Although the receptors of the somesthetic senses are widely distributed throughout the body, the density of receptors varies from place to place. This often leads to corresponding changes to the sizes of the receptive field for any modality. The receptive field is the area from which a sensory receptor, and its corresponding neuron, can detect a stimulus.

Receptive field areas around a sensory receptor.

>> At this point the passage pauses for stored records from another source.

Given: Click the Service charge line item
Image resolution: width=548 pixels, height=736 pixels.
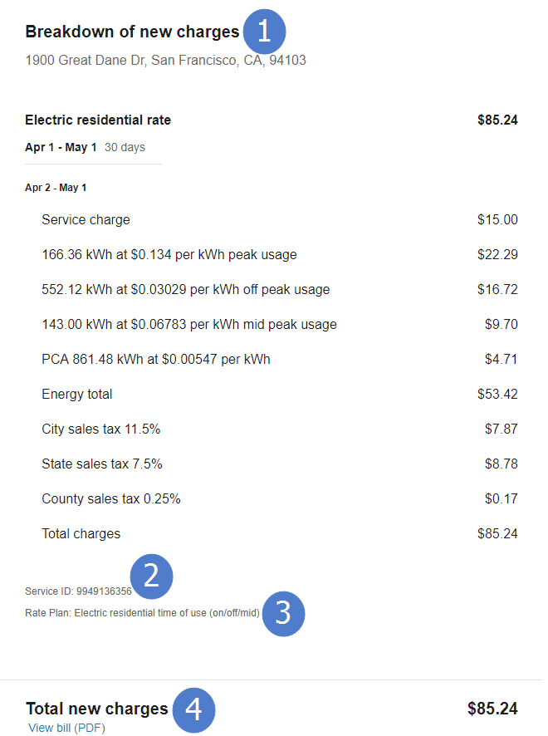Looking at the screenshot, I should [x=86, y=220].
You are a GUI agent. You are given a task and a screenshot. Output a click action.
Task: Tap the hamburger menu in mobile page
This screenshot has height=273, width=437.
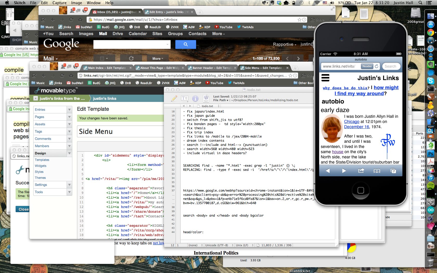(x=325, y=78)
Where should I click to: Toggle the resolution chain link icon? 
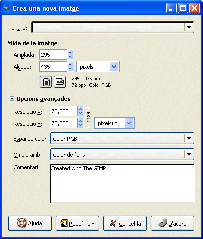[x=89, y=117]
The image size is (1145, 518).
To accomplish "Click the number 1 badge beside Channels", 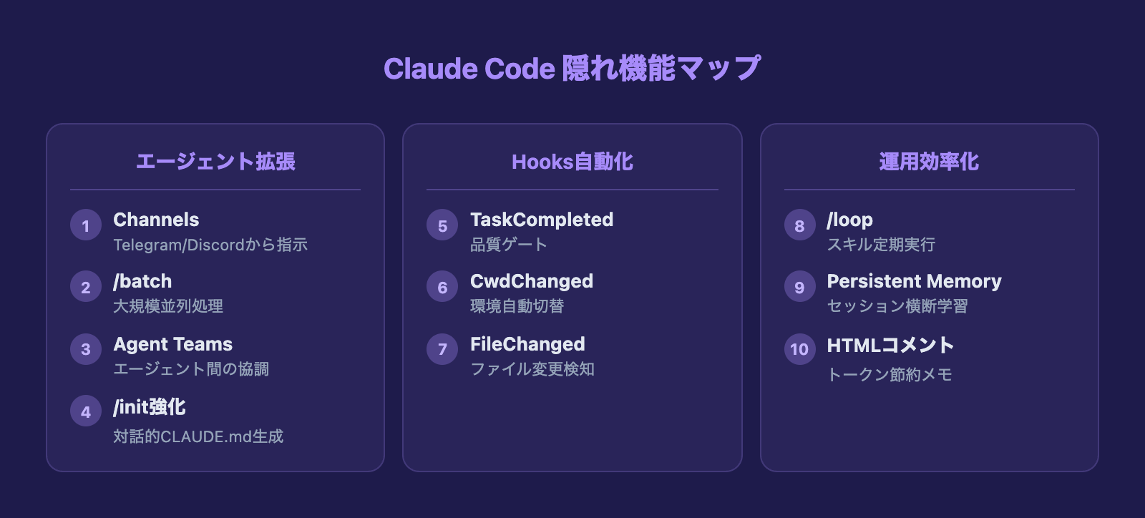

Receptive fields. This work by Cenveo is licensed under a Creative Commons Attribution 3.0 Unitied States (http://creativecommmons.org/licenses/by/3.0/us/).
 

The size of a receptive field might vary from a few square millimeters to tens of square millimeters, depending on receptor type and location. With larger receptive fields, the CNS has less ability to localize stimuli or to differentiate between multiple stimuli. This can be demonstrated by a two-point discrimination test where two thin objects (such as pen tips) are touched to a person’s skin in proximity to one another. If this is done on the upper back, even objects that are a centimeter apart may be interpreted by the individual to be a single object. The same distance between objects on the lips or fingertips is easily interpreted by the CNS as separate objects. Receptor densities and the corresponding size of receptive fields are represented in the CNS as the sensory homunculus with the primary somatosensory cortex.

Sensory homunculus. The size of the body regions depicted indicate the amount of cortical area dedicated to processing sensory information from that region. For example, the hand and fingers have a large cortical area devoted to processing information sent from the high density of sensory receptors found in these structures.

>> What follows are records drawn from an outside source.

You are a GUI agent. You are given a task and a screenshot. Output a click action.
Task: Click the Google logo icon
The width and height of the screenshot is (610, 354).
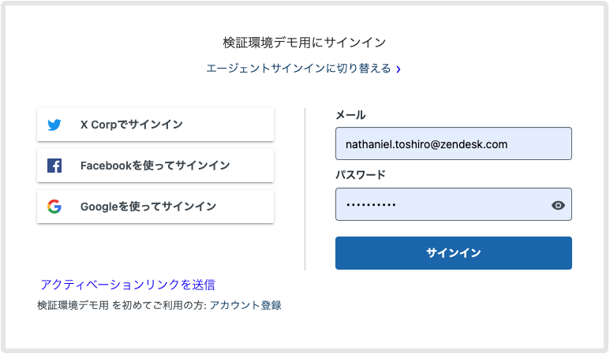[54, 207]
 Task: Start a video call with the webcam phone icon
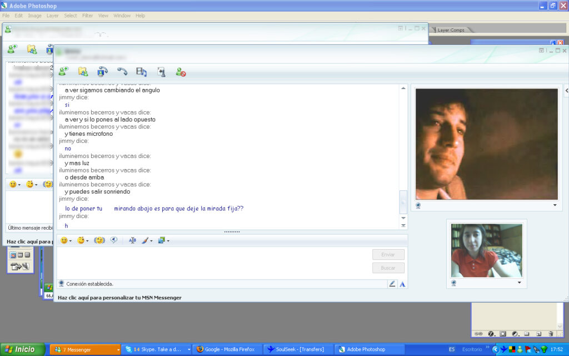point(102,71)
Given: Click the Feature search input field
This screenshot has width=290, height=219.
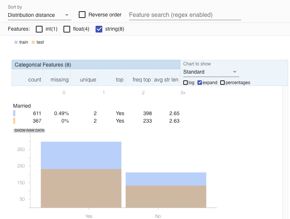Looking at the screenshot, I should pyautogui.click(x=185, y=15).
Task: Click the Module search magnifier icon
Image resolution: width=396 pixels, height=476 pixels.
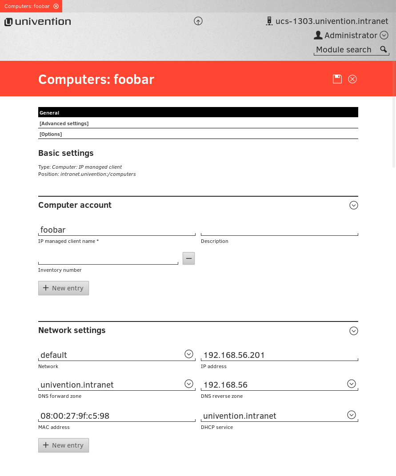Action: pyautogui.click(x=384, y=49)
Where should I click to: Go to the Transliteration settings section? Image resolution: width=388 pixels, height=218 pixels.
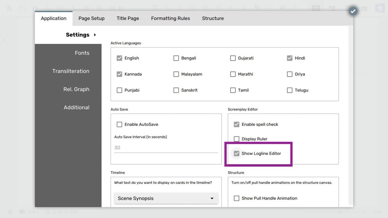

Sensory homunculus. This work by Cenveo is licensed under a Creative Commons Attribution 3.0 United States (http://creativecommons.org/licenses/by/3.0/us/).
 

Dermatomes

Individual sensory neurons that are in proximity to each other are bundled together into nerves that enter the spinal cord through its posterior root or horn. The region of the skin that each spinal nerve carries information from is called its dermatome. Because there are 31 spinal nerves, there are an equal number of dermatomes, each named for the spinal nerve to which it sends information.

Dermatomes.

Dermatomes. By Mikael Haggstrom (en.wikipedia.org/wiki/Dermatome_(anatomy) Public Domain.
 

A dermatome map is particularly useful in the diagnosis of spinal cord injuries that interrupt spinal cord transmission. An injured person will lose sensation from all their dermatomes below the level of injury.